Consent Standards and Exercising Consumer Rights
The Virginia Consumer Data Protection Act prioritizes consumer control over processing data. When sensitive information is involved, businesses must obtain consent through a clear affirmative act signifying a consumer’s freely given agreement, meaning an explicit and informed action disclosed to the consumer.

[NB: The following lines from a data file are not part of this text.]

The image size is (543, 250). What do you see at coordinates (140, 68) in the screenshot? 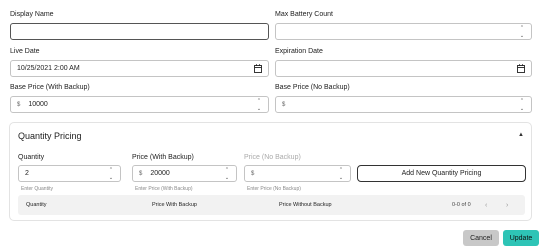
I see `live-date-input: 10/25/2021 2:00 AM` at bounding box center [140, 68].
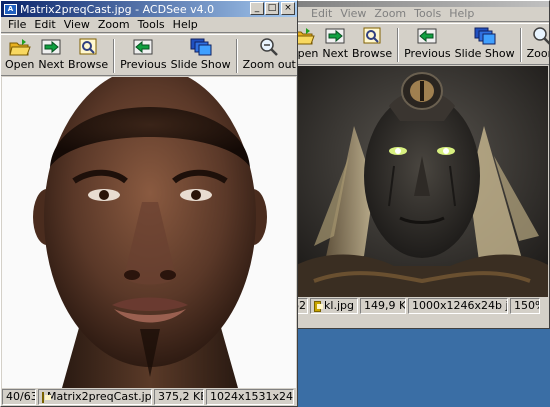  I want to click on back-previous-button: Previous, so click(428, 45).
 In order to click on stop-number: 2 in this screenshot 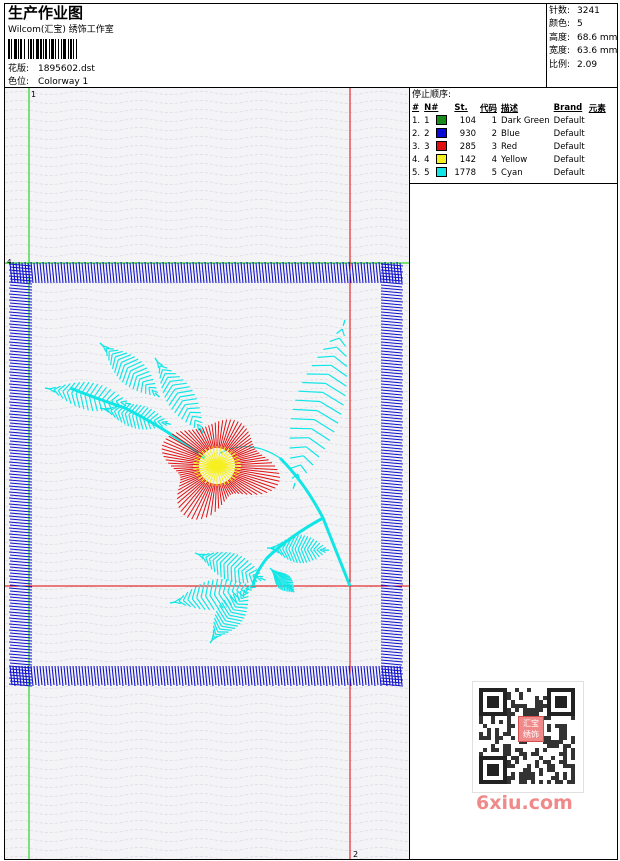, I will do `click(437, 134)`.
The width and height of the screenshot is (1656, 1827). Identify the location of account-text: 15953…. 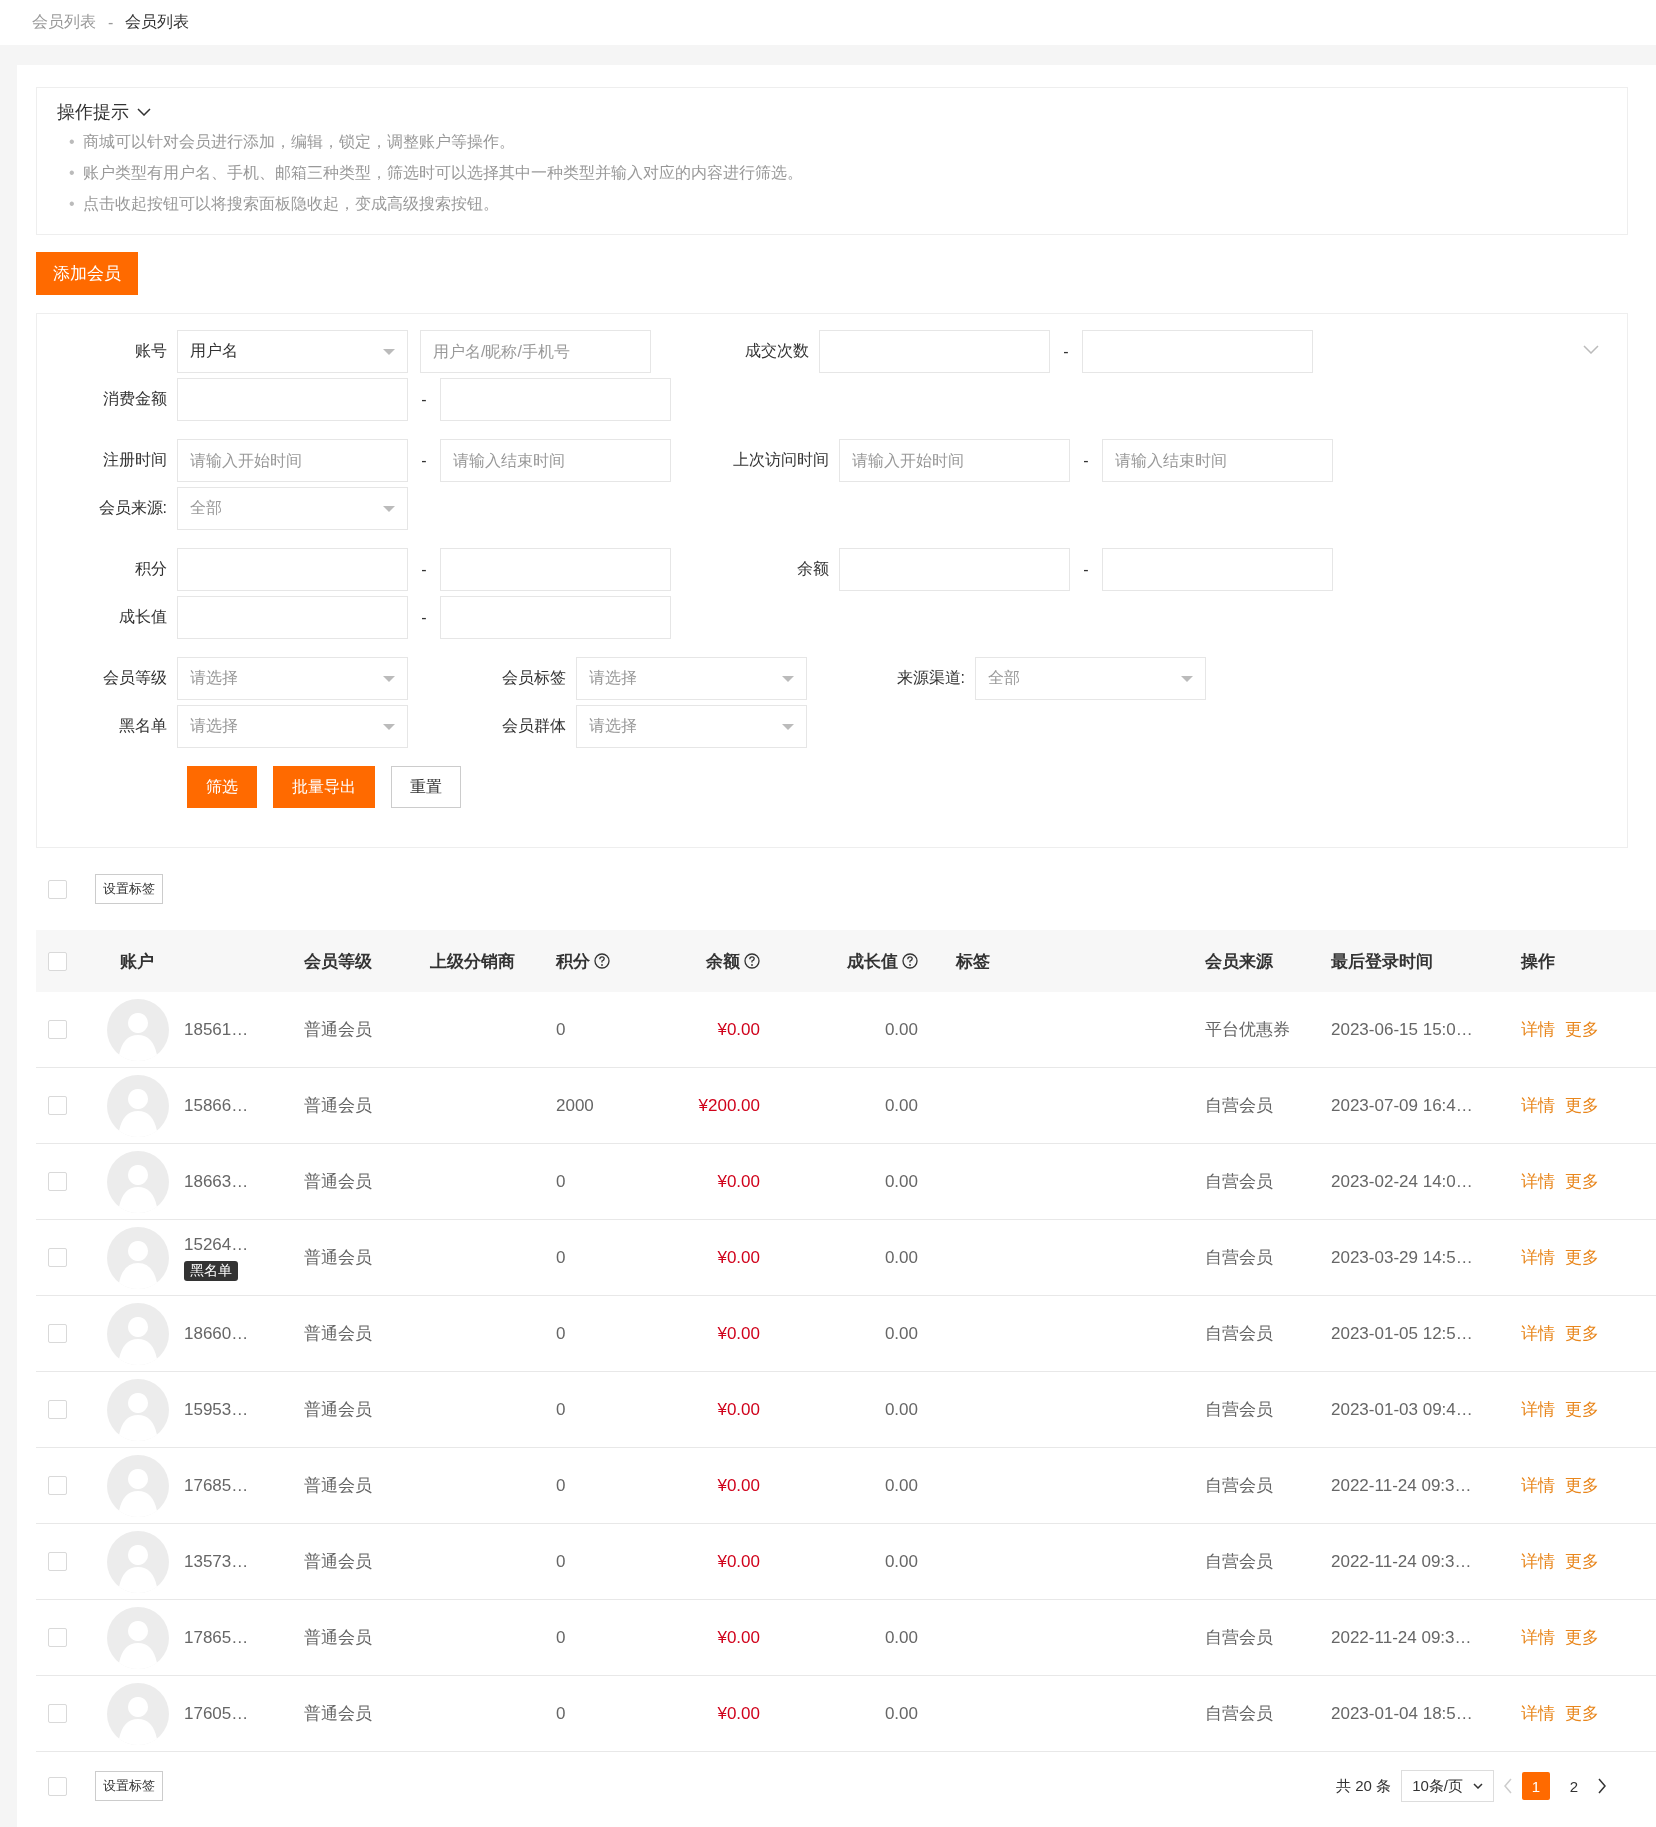
(216, 1410).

A consumer may exercise the right to access, correct, delete, or obtain personal data that the consumer previously provided and to opt out of data processing, including targeted advertising or profiling with significant effects concerning the consumer. Businesses must comply with an authenticated consumer request, provide a timely response to a consumer request, and process only data necessary to identify the consumer.
Enforcement and Penalties
Enforcement authority under the Consumer Data Protection Act in Virginia rests exclusively with the Virginia Office of the Attorney General (OAG). The law does not provide a private right of action.
To support enforcement, the statute creates the Consumer Privacy Fund, which finances investigations and enforcement activities. Failure to comply may result in substantial civil penalties, corrective action mandates, and reputational damage—particularly in industries where consumer trust is essential for the processing of personal data for targeted advertising.
Compliance Requirements for Virginia & D.C. Businesses
Organizations subject to the Virginia Consumer Data Protection Act must implement and maintain a comprehensive privacy compliance program, including:
- Clear and compliant privacy notices are essential for protecting sensitive data.
- Data protection assessments for high-risk processing activities
- Controller–processor vendor contracting provisions
- Documented consumer request response procedures
- Ongoing monitoring of VCDPA regulatory updates
Businesses operating across multiple jurisdictions should also assess how the VCDPA aligns with other state privacy laws to implement scalable VCDPA solutions.
Ongoing Legislative Updates to the VCDPA
2024 Updates — HB707 / SB361:
- Requires parental consent before collecting or processing a known child’s personal or geolocation data.
2025 Update — SB854 (Effective January 1, 2026):
- Requires social media platforms to use age-screening mechanisms.
- Limits minors under 16 to one hour per day unless a parent provides verifiable consent.
What Your Business Should Do
- Evaluate applicable privacy laws
- Conduct data mapping
- Update privacy policies and internal procedures
- Implement vendor risk management
- Prepare for consumer data requests
How Our Privacy Team Can Help
Our office advises businesses on:
- VCDPA compliance
- Breach notification requirements
- FTC privacy enforcement
- Vendor contracting
- Data privacy program design
- Incident response
Contact our office today for a consultation with our Privacy Team.
FAQs
Who Enforces The Virginia Consumer Data Protection Act?
What Types Of Personal Data Are Protected Under The VCDPA?
Who Is Considered A Data Controller Or Processor?
Does The VCDPA Regulate Selling Or Exchanging Personal Data?
How Does The VCDPA Compare To Other Privacy Laws?
The VCDPA aligns with global standards such as the General Data Protection Regulation (GDPR) and shares similarities with the California Consumer Privacy Act. However, enforcement, consent standards, and exemptions differ significantly by jurisdiction.